Would you transcribe exactly the lines from the one containing "Task: Click the dialog" to the last line of the data below, both ends included, but none of the pictures?

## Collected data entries
________
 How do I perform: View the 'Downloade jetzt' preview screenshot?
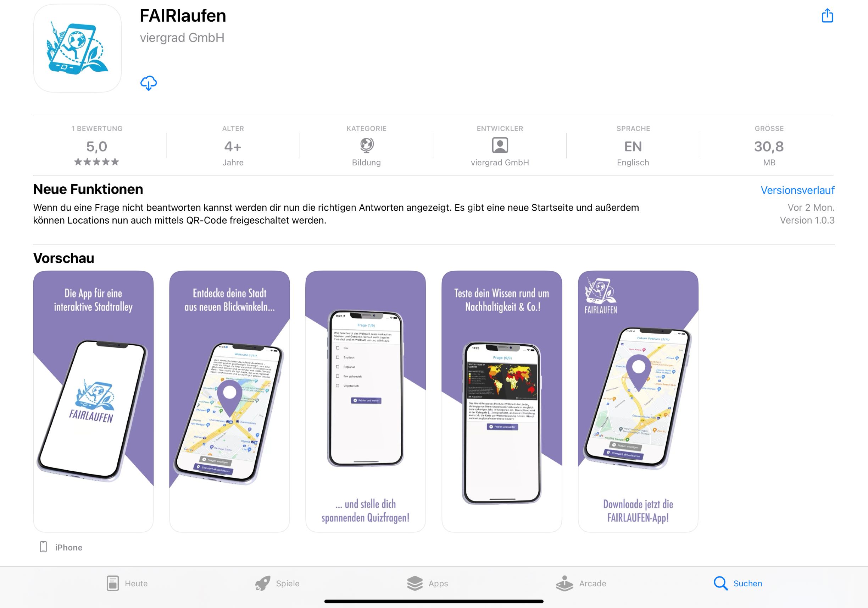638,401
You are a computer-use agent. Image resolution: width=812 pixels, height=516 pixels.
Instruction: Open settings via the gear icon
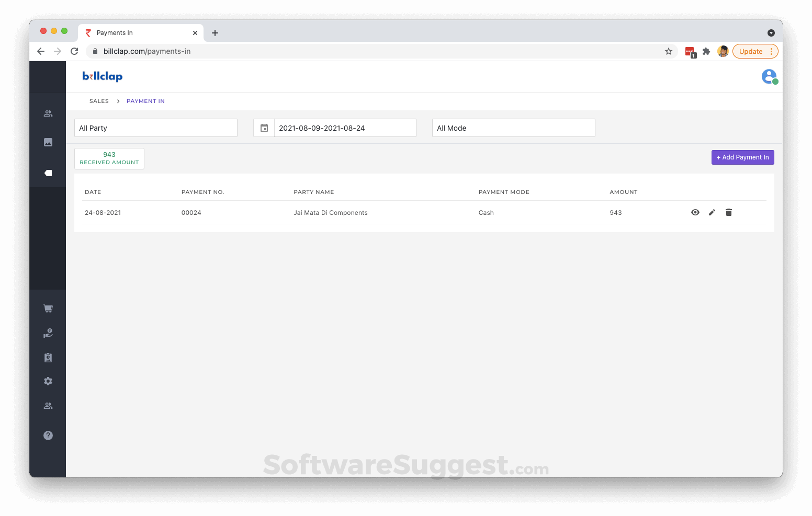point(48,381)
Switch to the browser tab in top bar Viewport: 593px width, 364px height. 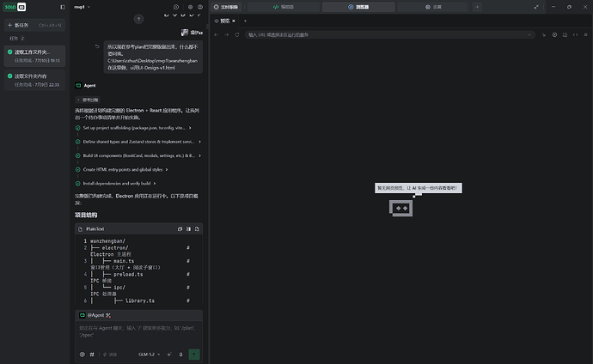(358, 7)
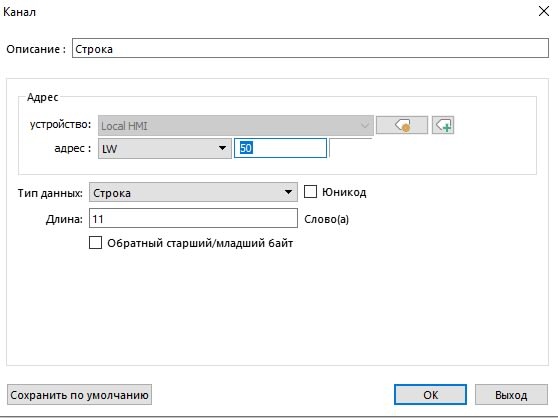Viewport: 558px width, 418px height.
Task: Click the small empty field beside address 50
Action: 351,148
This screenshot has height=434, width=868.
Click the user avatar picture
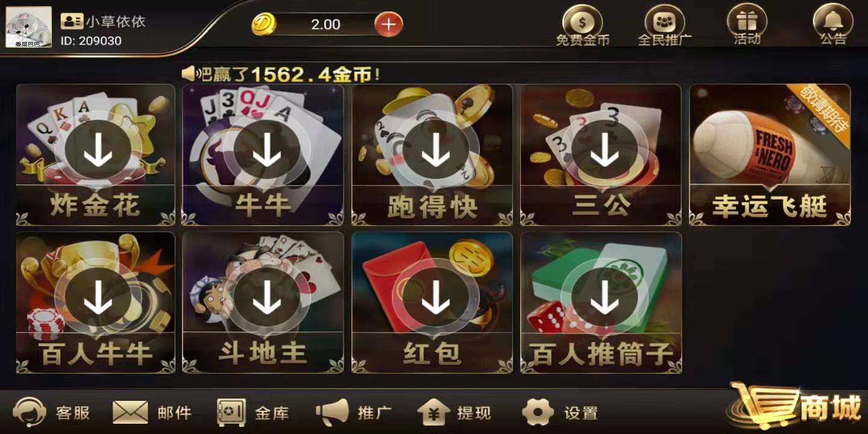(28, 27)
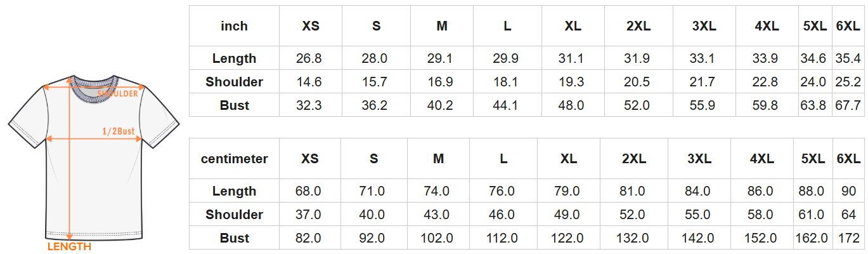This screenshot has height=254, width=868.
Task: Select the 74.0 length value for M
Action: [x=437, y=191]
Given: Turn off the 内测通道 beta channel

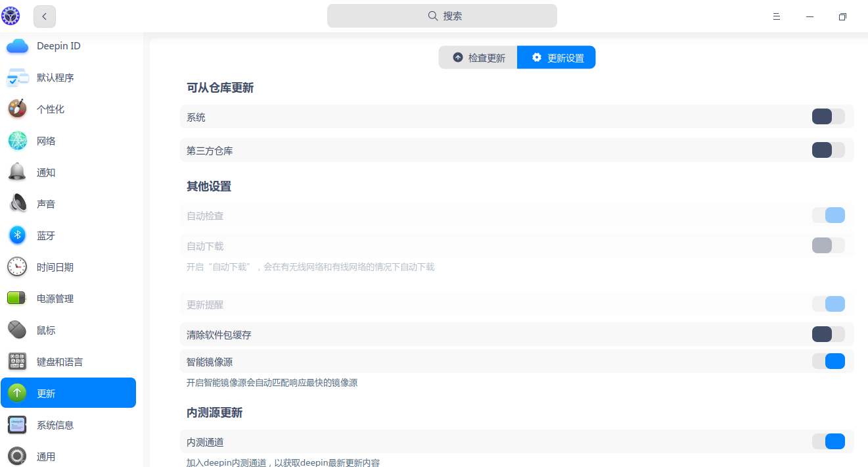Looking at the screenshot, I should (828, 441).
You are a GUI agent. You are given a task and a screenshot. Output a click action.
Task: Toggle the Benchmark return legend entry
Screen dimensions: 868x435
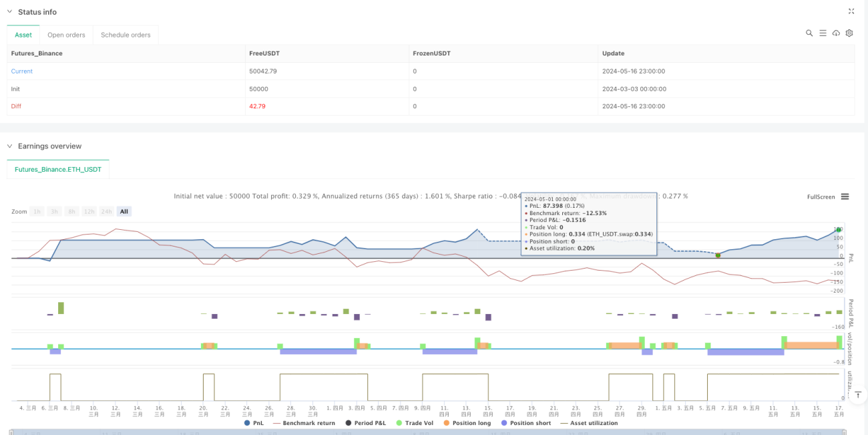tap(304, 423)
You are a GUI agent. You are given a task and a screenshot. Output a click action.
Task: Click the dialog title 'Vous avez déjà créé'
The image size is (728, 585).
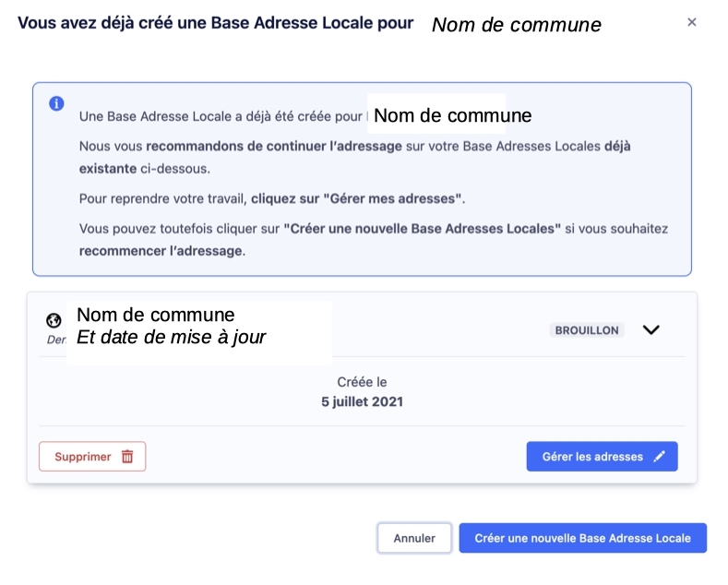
________
## Answer section
Task: Click the dialog title 'Vous avez déjà créé'
The image size is (728, 585).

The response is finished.